= RECORDS FOR THIS EXERCISE =
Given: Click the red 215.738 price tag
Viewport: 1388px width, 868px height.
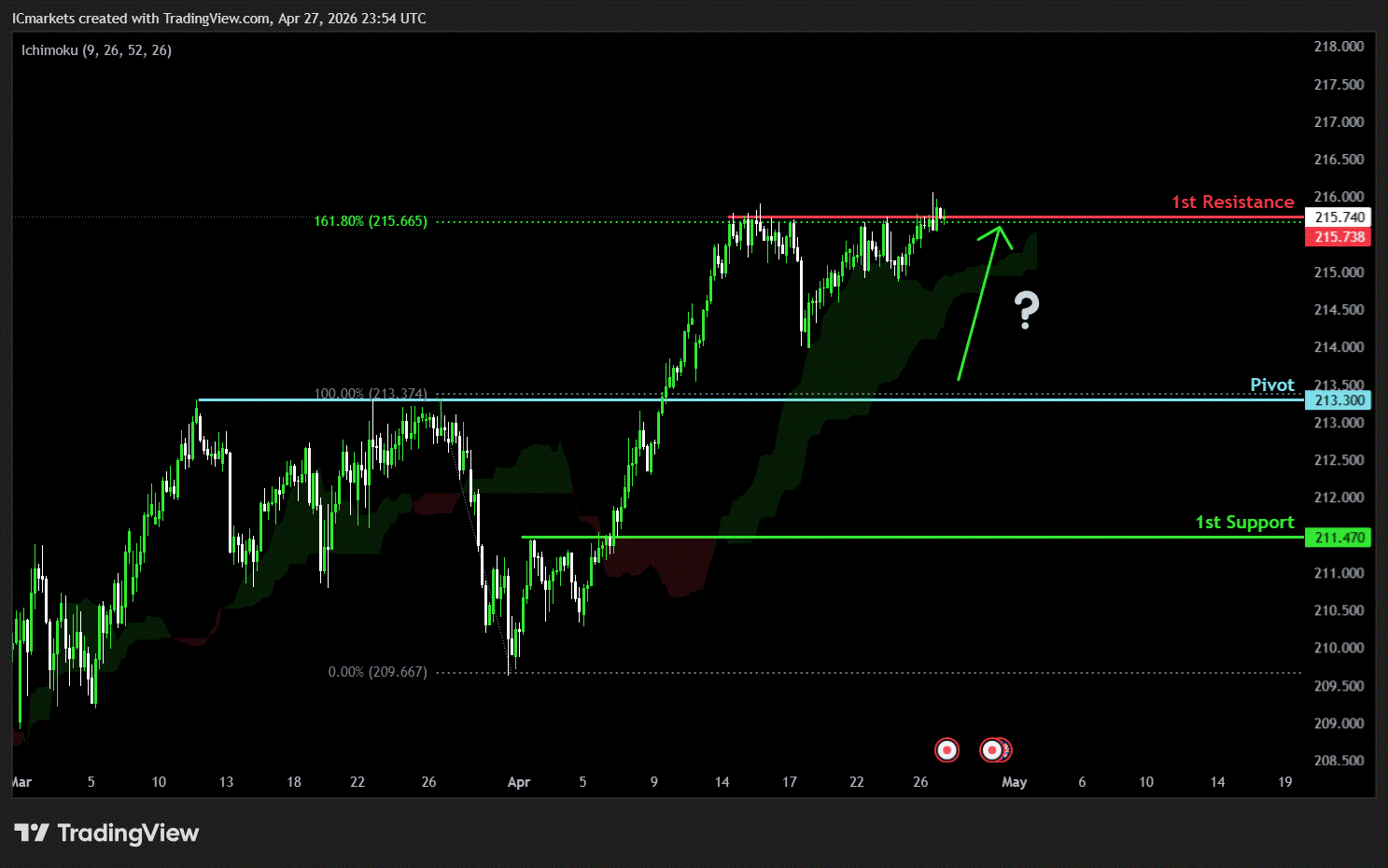Looking at the screenshot, I should pyautogui.click(x=1339, y=237).
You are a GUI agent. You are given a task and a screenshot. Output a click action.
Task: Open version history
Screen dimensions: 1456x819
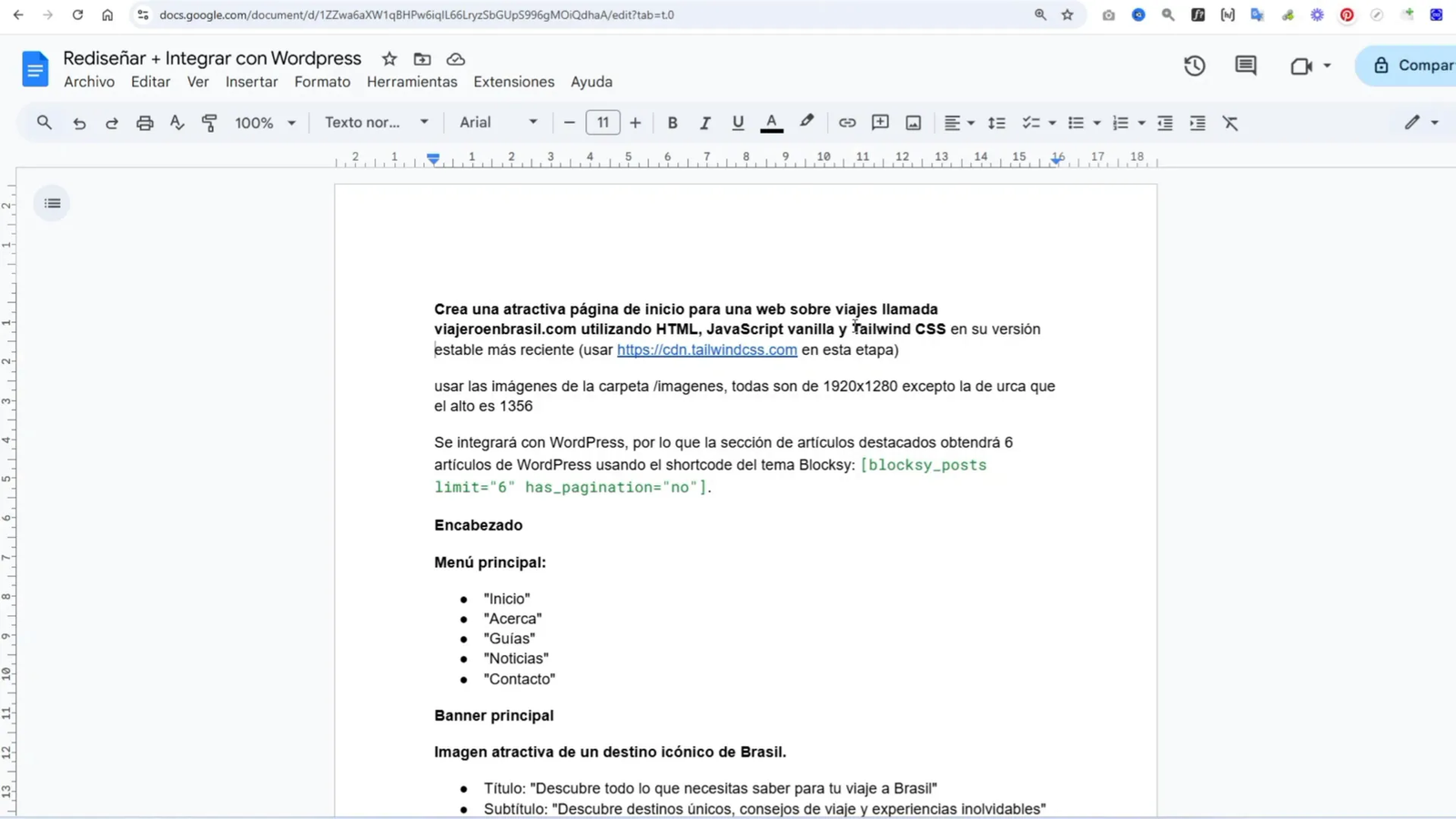(1194, 66)
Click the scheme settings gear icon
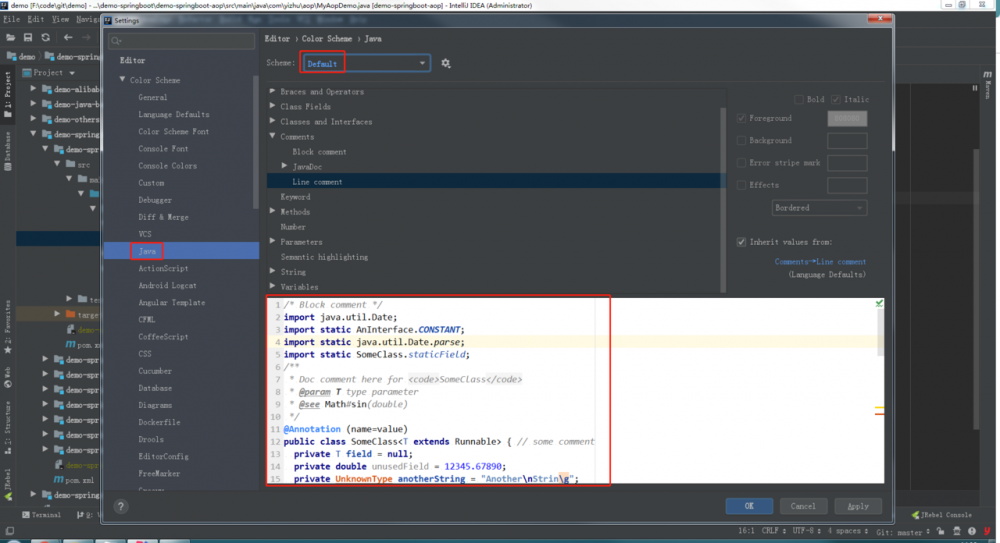The height and width of the screenshot is (543, 1000). [446, 63]
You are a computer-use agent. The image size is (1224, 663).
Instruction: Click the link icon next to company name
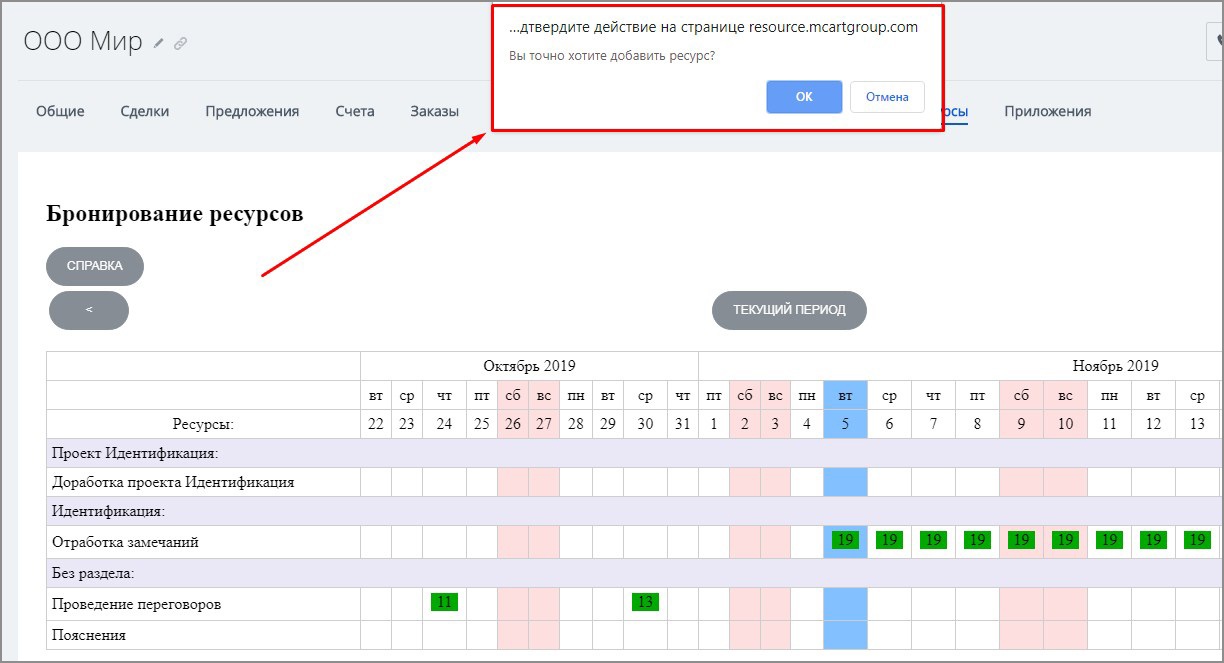tap(181, 43)
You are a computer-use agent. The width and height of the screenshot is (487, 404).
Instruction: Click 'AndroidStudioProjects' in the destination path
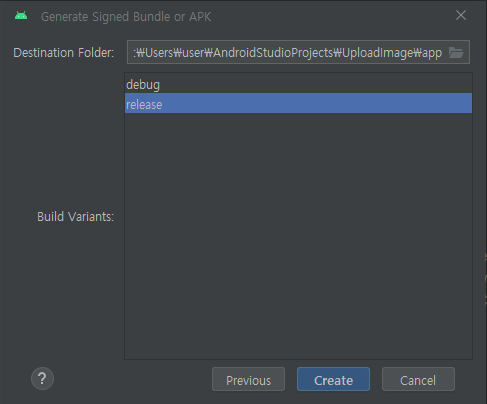273,53
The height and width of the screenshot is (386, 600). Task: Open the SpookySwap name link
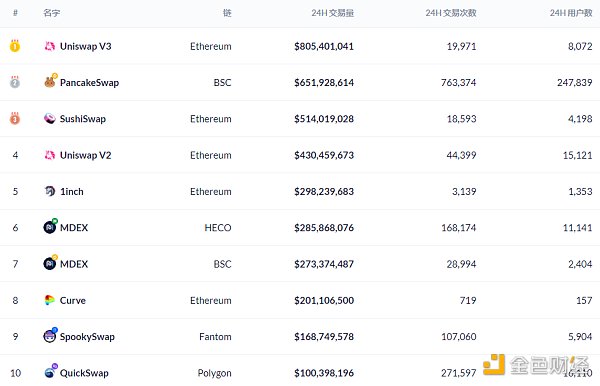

= TASK GOAL =
Arrange the lines of all the records above as a JSON list of strings, one string per line, omitting blank lines and leaving out the pictures.

= RESPONSE FOR THIS EXERCISE =
[
  "Given: Click the red 215.738 price tag",
  "Viewport: 1388px width, 868px height.",
  "Looking at the screenshot, I should pyautogui.click(x=1339, y=237).",
  "You are a GUI agent. You are given a task and a screenshot. Output a click action.",
  "Task: Open version history",
  "Screen dimensions: 1456x819",
  "(1194, 66)",
  "Click the scheme settings gear icon",
  "The height and width of the screenshot is (543, 1000). [446, 63]",
  "You are a computer-use agent. The image size is (1224, 663).",
  "Instruction: Click the link icon next to company name",
  "tap(181, 43)",
  "You are a computer-use agent. The width and height of the screenshot is (487, 404).",
  "Instruction: Click 'AndroidStudioProjects' in the destination path",
  "273,53",
  "The height and width of the screenshot is (386, 600). Task: Open the SpookySwap name link"
]